Problem to work on:
Copy out the data from the line containing "The height and width of the screenshot is (353, 470)." to its last line, exactly. No pictures.

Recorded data
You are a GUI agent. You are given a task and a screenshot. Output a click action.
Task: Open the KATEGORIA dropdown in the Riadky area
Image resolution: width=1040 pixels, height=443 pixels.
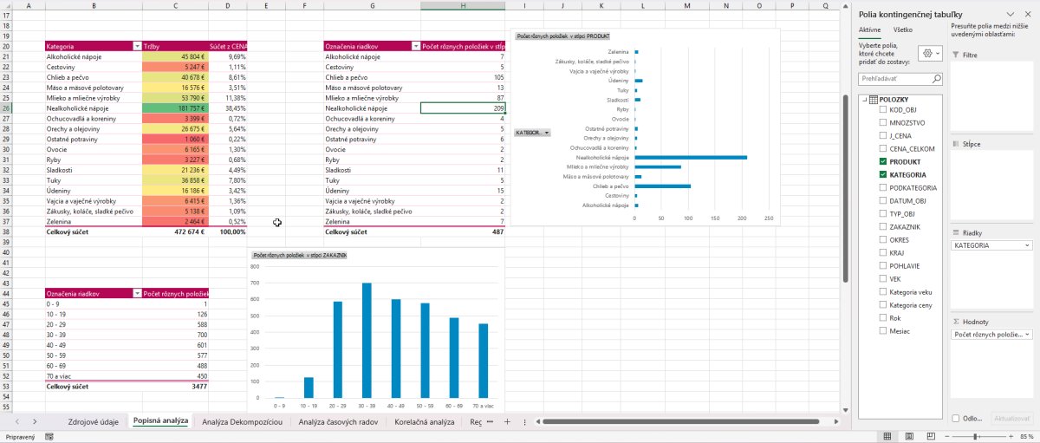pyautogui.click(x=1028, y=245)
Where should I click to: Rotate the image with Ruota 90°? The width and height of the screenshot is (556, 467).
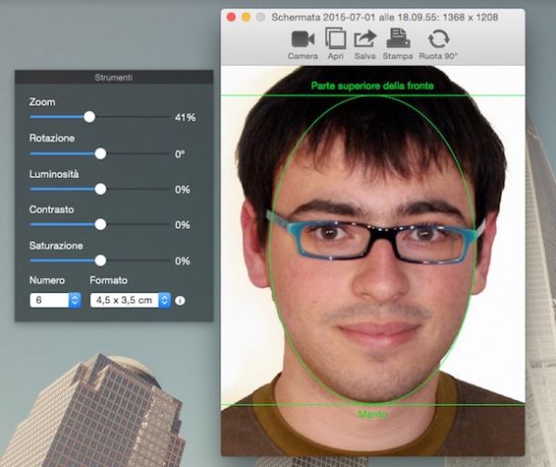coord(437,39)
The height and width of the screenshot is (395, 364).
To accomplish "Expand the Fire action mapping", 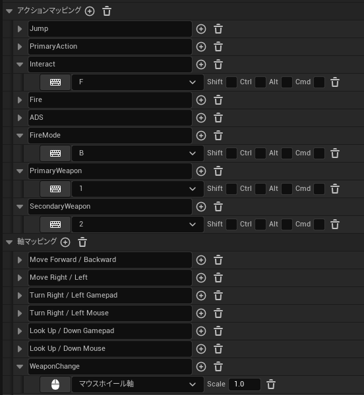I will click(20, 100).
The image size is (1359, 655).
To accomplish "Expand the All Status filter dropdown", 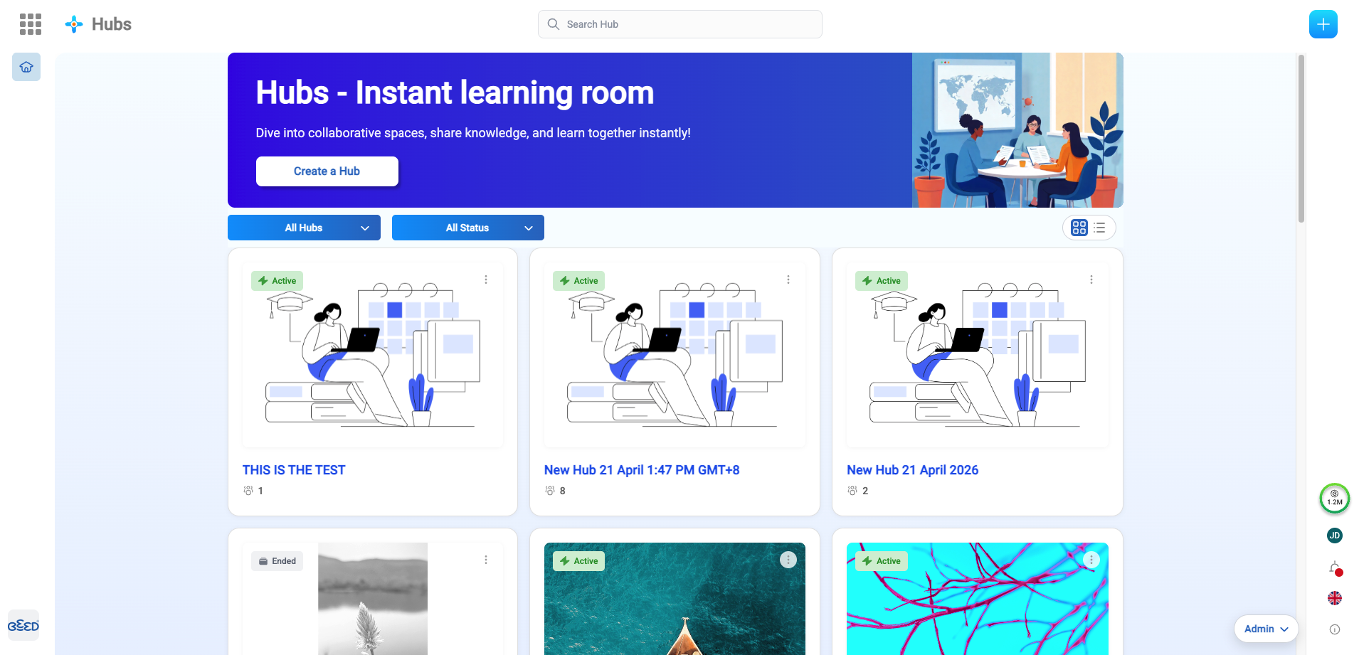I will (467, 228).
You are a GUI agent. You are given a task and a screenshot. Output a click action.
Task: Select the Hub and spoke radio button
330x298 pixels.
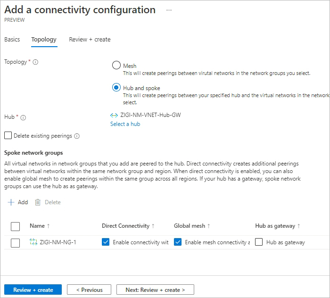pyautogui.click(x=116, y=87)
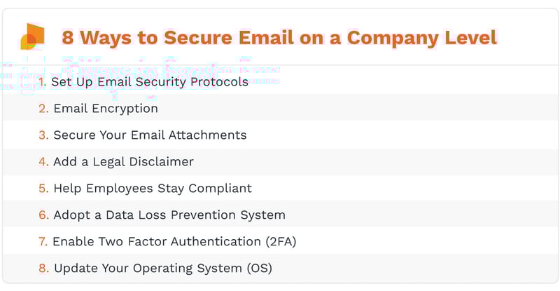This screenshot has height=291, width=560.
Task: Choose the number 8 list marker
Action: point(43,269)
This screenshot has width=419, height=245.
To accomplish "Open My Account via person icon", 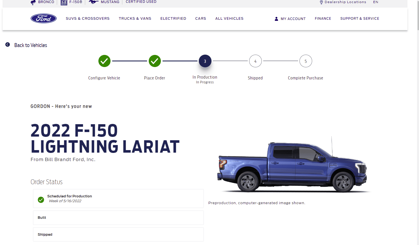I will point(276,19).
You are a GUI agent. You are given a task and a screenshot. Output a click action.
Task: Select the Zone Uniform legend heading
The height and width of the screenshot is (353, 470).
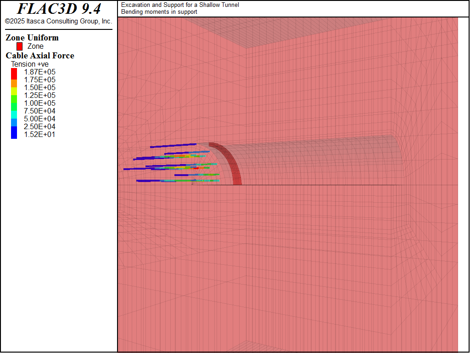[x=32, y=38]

Result of this task:
The height and width of the screenshot is (353, 470).
[x=32, y=38]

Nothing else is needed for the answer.